Problem requirements – Convert the lines from the one containing "The image size is (1920, 1080). Describe" through the one containing "The width and height of the screenshot is (1916, 1006).", both included, into a Markdown table with the columns Row and Content. Skip blank lines, and number each remaining line in order under Row.

* BEGIN Stored records *

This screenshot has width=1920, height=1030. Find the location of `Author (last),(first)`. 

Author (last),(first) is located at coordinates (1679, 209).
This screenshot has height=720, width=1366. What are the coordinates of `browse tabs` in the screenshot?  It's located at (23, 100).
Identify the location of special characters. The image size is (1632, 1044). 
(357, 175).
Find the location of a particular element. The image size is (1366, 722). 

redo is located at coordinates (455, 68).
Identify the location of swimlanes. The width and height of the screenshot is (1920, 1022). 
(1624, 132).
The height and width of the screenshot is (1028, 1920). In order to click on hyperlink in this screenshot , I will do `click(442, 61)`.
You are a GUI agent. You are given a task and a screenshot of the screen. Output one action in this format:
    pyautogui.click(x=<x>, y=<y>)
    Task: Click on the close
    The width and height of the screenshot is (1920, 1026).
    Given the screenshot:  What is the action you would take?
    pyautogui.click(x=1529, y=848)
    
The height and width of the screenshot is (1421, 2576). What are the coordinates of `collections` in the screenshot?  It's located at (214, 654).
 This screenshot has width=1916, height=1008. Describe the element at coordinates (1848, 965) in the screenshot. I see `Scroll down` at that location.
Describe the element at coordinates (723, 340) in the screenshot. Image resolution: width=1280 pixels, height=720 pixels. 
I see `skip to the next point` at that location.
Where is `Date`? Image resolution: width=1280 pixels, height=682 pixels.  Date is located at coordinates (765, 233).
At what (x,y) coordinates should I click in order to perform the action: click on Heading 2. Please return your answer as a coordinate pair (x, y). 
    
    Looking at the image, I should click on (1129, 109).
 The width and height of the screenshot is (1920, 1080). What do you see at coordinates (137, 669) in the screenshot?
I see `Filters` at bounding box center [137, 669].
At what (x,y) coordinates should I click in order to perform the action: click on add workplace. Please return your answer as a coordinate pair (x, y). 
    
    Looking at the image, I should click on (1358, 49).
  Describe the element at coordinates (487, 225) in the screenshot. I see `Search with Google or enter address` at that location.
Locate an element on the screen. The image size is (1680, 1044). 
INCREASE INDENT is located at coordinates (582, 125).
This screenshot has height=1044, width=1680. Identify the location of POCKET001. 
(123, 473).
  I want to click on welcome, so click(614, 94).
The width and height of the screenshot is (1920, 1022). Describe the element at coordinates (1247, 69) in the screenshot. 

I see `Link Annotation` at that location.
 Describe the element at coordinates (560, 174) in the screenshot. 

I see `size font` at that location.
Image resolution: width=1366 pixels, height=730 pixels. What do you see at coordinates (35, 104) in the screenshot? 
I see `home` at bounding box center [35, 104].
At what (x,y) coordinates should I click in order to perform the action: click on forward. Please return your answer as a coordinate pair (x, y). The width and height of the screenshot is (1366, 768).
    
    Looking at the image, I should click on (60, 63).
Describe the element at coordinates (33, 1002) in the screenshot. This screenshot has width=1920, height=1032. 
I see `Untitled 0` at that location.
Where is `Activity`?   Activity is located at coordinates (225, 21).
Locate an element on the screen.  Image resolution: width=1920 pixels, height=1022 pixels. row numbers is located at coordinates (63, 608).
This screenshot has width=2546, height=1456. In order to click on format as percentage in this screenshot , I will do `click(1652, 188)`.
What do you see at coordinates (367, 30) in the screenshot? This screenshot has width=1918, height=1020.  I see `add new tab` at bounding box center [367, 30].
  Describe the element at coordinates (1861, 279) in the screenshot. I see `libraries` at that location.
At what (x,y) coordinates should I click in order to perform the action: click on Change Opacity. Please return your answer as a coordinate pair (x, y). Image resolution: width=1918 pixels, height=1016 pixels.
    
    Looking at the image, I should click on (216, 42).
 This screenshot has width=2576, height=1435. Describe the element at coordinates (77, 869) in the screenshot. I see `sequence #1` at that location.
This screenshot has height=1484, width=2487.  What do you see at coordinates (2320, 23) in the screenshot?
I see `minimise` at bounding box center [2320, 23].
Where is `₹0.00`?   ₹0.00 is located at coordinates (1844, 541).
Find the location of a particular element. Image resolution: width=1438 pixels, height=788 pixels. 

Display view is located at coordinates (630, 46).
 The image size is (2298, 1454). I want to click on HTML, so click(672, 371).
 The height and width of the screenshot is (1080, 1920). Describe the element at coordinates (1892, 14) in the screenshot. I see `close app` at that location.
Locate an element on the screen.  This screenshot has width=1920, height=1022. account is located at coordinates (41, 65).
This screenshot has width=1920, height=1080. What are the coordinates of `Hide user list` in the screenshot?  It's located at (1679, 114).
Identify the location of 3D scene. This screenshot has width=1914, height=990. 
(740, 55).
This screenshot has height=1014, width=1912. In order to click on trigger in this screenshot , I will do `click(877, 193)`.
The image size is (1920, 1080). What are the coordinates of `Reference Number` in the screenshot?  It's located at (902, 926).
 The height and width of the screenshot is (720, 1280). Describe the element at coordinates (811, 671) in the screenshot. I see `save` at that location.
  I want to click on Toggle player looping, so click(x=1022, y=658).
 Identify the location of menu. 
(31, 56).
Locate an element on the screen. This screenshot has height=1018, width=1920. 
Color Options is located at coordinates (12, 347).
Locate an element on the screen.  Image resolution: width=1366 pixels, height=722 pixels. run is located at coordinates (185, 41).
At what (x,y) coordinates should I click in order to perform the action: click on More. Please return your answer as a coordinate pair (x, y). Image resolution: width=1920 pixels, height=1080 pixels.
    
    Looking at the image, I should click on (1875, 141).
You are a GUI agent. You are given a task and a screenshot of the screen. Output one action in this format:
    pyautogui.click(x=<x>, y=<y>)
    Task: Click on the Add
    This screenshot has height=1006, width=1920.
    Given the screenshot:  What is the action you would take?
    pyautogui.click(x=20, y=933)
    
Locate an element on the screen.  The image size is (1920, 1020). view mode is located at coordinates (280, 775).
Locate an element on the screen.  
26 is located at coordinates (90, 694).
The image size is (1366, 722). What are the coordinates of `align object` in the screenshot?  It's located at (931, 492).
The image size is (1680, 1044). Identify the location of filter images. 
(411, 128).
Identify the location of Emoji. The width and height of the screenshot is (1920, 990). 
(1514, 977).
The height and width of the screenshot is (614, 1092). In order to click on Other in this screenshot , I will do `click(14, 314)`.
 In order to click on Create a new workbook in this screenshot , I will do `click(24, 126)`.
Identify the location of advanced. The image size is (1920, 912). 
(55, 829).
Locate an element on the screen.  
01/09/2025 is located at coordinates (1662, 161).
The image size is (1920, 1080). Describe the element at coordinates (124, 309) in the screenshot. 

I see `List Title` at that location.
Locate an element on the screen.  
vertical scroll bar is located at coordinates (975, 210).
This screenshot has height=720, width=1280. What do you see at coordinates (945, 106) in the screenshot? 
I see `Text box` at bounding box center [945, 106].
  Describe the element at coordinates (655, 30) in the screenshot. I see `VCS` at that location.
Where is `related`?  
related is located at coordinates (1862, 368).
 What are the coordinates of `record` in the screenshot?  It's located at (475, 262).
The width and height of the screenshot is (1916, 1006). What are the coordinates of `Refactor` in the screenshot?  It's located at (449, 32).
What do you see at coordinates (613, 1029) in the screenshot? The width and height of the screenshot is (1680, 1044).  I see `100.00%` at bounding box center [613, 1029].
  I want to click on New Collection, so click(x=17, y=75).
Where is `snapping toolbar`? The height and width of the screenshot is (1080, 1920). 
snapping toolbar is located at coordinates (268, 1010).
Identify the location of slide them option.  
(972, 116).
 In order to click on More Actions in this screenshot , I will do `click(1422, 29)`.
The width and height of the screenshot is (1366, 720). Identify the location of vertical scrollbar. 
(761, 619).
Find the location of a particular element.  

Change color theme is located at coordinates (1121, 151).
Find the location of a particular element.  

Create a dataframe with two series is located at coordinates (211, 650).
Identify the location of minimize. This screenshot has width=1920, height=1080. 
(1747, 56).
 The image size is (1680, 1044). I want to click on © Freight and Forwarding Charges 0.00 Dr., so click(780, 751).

* END Stored records *

Answer in full –
| Row | Content |
|---|---|
| 1 | The image size is (1920, 1080). Describe the element at coordinates (124, 309) in the screenshot.  |
| 2 | I see `List Title` at that location. |
| 3 | Locate an element on the screen.   |
| 4 | vertical scroll bar is located at coordinates (975, 210). |
| 5 | This screenshot has height=720, width=1280. What do you see at coordinates (945, 106) in the screenshot?  |
| 6 | I see `Text box` at bounding box center [945, 106]. |
| 7 |   Describe the element at coordinates (655, 30) in the screenshot. I see `VCS` at that location. |
| 8 | Where is `related`?   |
| 9 | related is located at coordinates (1862, 368). |
| 10 |  What are the coordinates of `record` in the screenshot?  It's located at (475, 262). |
| 11 | The width and height of the screenshot is (1916, 1006). What are the coordinates of `Refactor` in the screenshot?  It's located at (449, 32). |